Authors:	H. H. Hoeltgebaum
Maintainer:	H. Battey <[email protected]>
License:	GPL-2 \| GPL-3
Version:	1.1.3
Built:	2025-03-27 04:19:21 UTC
Source:	https://github.com/hhhelfer/hcmodelsets

Data generating process used by Battey, H. S. & Cox, D. R. (2018).

Description

This function generates realizations of random variables as described in the simple example of Battey, H. S. & Cox, D. R. (2018).

Usage

DGP(s,a,sigStrength,rho,n,noise=NULL,var,d,intercept,type.response="N",DGP.seed=NULL,
    scale=NULL,shape=NULL,rate=NULL)

DGP(s,a,sigStrength,rho,n,noise=NULL,var,d,intercept,type.response="N",DGP.seed=NULL,
    scale=NULL,shape=NULL,rate=NULL)

Arguments

`s`	Number of signal variables.
`a`	Number of noise variables correlated with signal variables.
`sigStrength`	Signal strength.
`rho`	Correlation among signal variables and noise variables correlated with signal variables.
`n`	Sample size.
`noise`	Variance of the observations around the true regression line.
`var`	Variance of the potential explanatory variables.
`d`	Number of potential explanatory variables.
`intercept`	Expected value of the response variable when all potential explanatory variables are at zero. It is only considered when type.response="N".
`type.response`	Generates gaussian ("N") or survival ("S") data from a proportional hazards model with Weibull baseline hazard.
`DGP.seed`	Seed for the random number generator.
`scale`	scale parameter of the proportional hazards model with Weibull baseline hazard.
`shape`	shape parameter of the proportional hazards model with Weibull baseline hazard.
`rate`	rate parameter of the exponential distribution of censoring times. If not provided, uncensored data are generated.

Value

`X`	The simulated design matrix.
`Y`	The simulated response variable.
`TRUE.idx`	Indices of the variables in the true model.
`status`	If type.response="S", provides the status from survival data.

Acknowledgement

The work was supported by the UK Engineering and Physical Sciences Research Council under grant number EP/P002757/1.

Author(s)

Hoeltgebaum, H. H.

References

Cox, D. R. and Battey, H. S. (2017). Large numbers of explanatory variables, a semi-descriptive analysis. Proceedings of the National Academy of Sciences, 114(32), 8592-8595.
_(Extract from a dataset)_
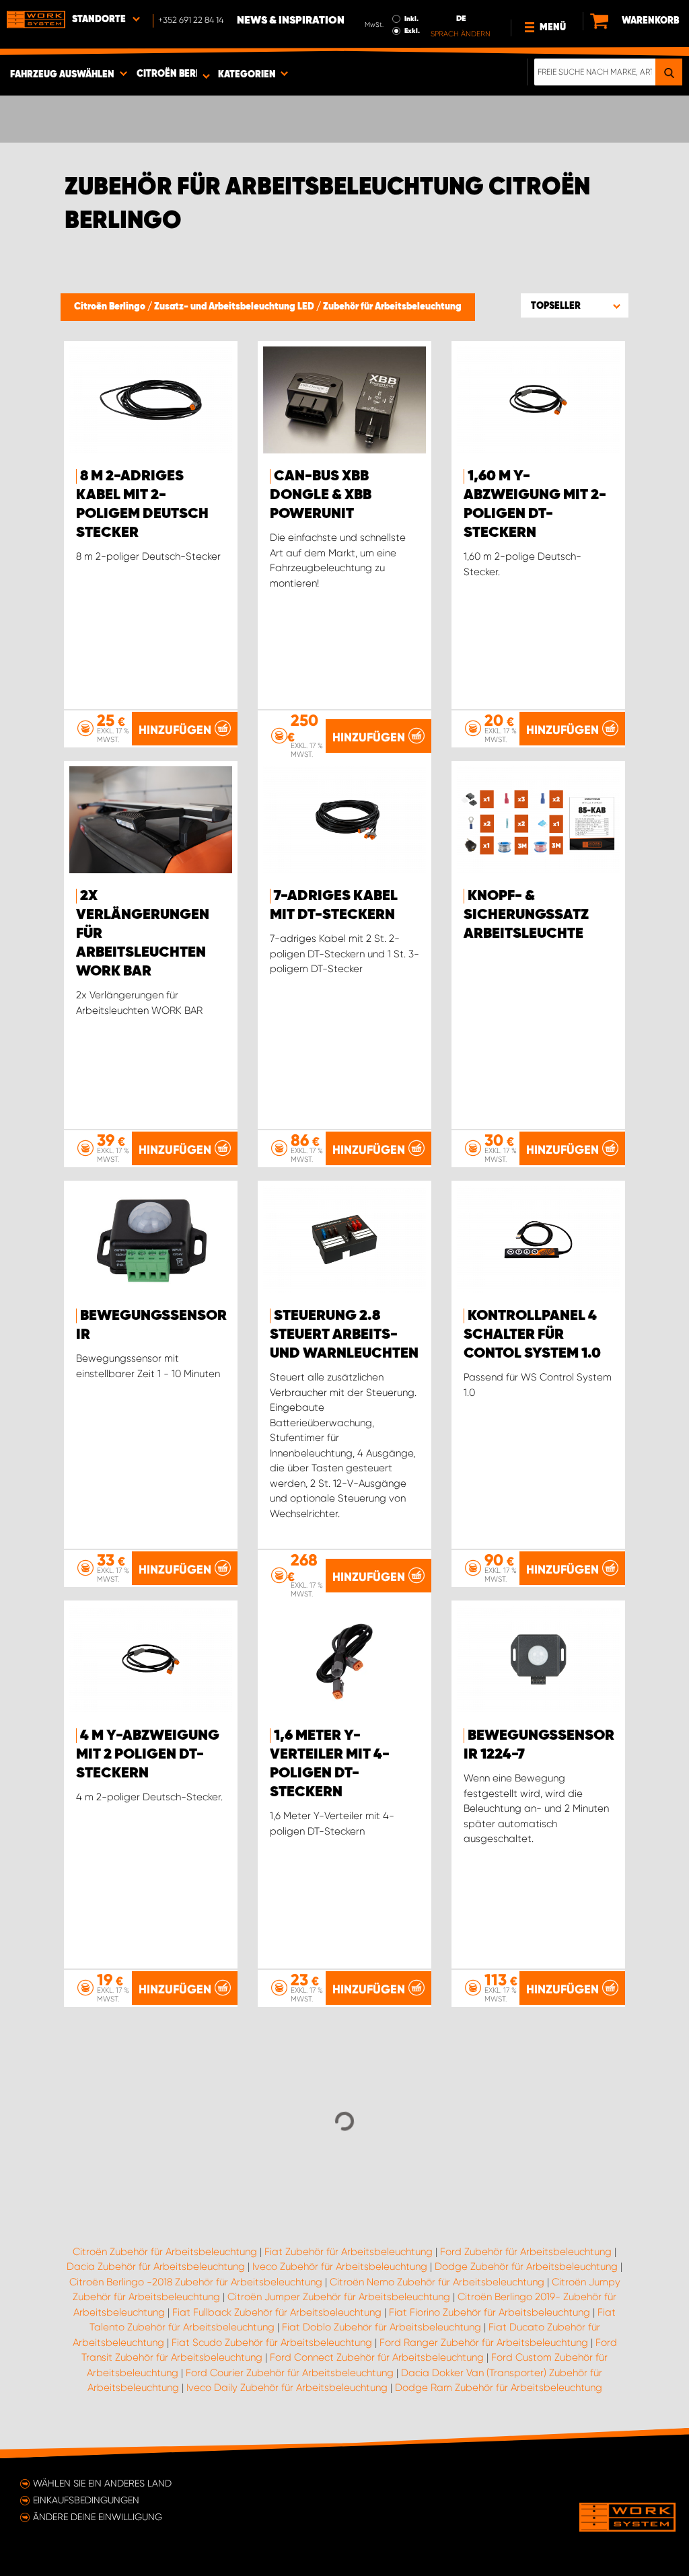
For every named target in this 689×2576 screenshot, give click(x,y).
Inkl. (411, 18)
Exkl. (412, 31)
Battey, H. S. and Cox, D. R. (2018). Large numbers of explanatory variables: a probabilistic assessment. Proceedings of the Royal Society of London, A., 474(2215), 20170631.

Hoeltgebaum, H., & Battey, H. S. (2019). HCmodelSets: An R Package for Specifying Sets of Well-fitting Models in High Dimensions. The R Journal, 11(2), 370-379.

Examples

## Generates DGP

## Generates a random DGP
dgp = DGP(s=5, a=3, sigStrength=1, rho=0.9, n=100, intercept=5, noise=1,
          var=1, d=1000, DGP.seed = 2018)
          

## Generates DGP

## Generates a random DGP
dgp = DGP(s=5, a=3, sigStrength=1, rho=0.9, n=100, intercept=5, noise=1,
          var=1, d=1000, DGP.seed = 2018)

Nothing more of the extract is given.